Aluminum producer Rusal’s plans to curtail production in Russia began to generate the expected backlash, with workers in the city of Krasnoturyinsk rallying to demand the plant’s nationalization and threaten a hunger strike on Sunday.
Some 1,000 people attended the protest in Krasnoturyinsk, a city in the Urals with a population of 60,000 that has only one major industrial enterprise, Rusal’s Bogoslovsky Aluminum Smelter, NR2.ru regional news website said.
The world’s biggest aluminum producer said last week it is slashing production at four of its factories across Russia, including Bogoslovsky, that went unprofitable due to high energy costs, hiked by the government this summer.
The smelter is losing some $500 for every ton of aluminum it produces, NR2.ru said.
Local officials attended the Sunday rally and tried to calm down the public, but were booed by the protesters who demanded to nationalize the plant, the report said. Rusal managers skipped the rally, and the company made no statement on the protest.

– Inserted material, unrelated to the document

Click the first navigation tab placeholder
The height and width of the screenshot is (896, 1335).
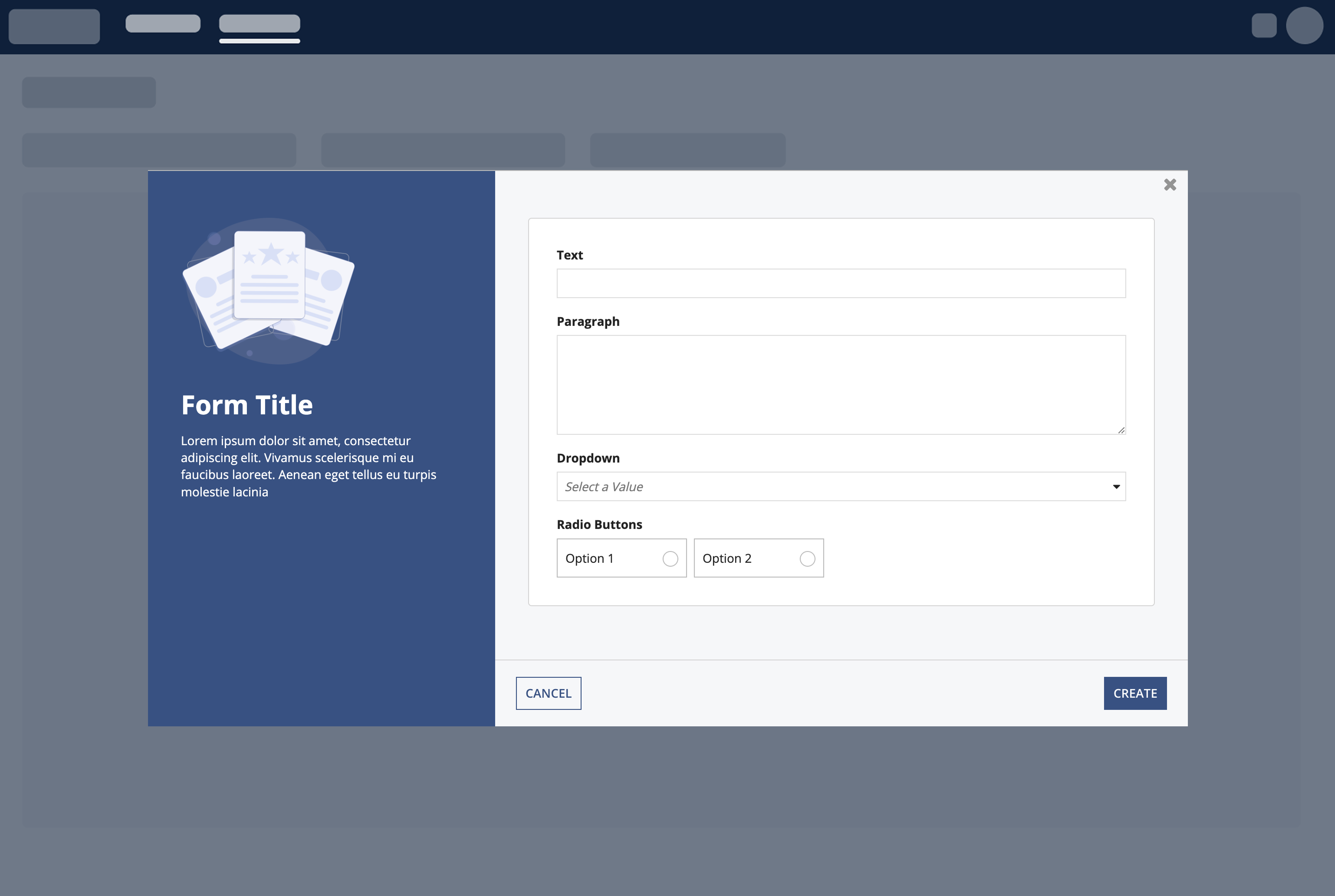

The event ended without any incidents, but workers said they would go on hunger strike if a governmental commission set to begin work on Tuesday fails to help them.
Local police said some 500 protesters attended the rally, with another 200 gathering for a similar event in the city later the same day.
Russia has about 400 company towns like Krasnoturyinsk that are centered around a single enterprise, according to governmental figures from 2010, the most recent ones available. Many enterprises struggle to yield a profit, risking shutdowns and social unrest.
The government has intervened in such situations before, most famously in 2009, when then-Prime Minister Vladimir Putin personally prevented owners from closing a set of three interdependent plants in the Leningrad region’s city of Pikalyovo, where fired workers started blocking federal highways in protest.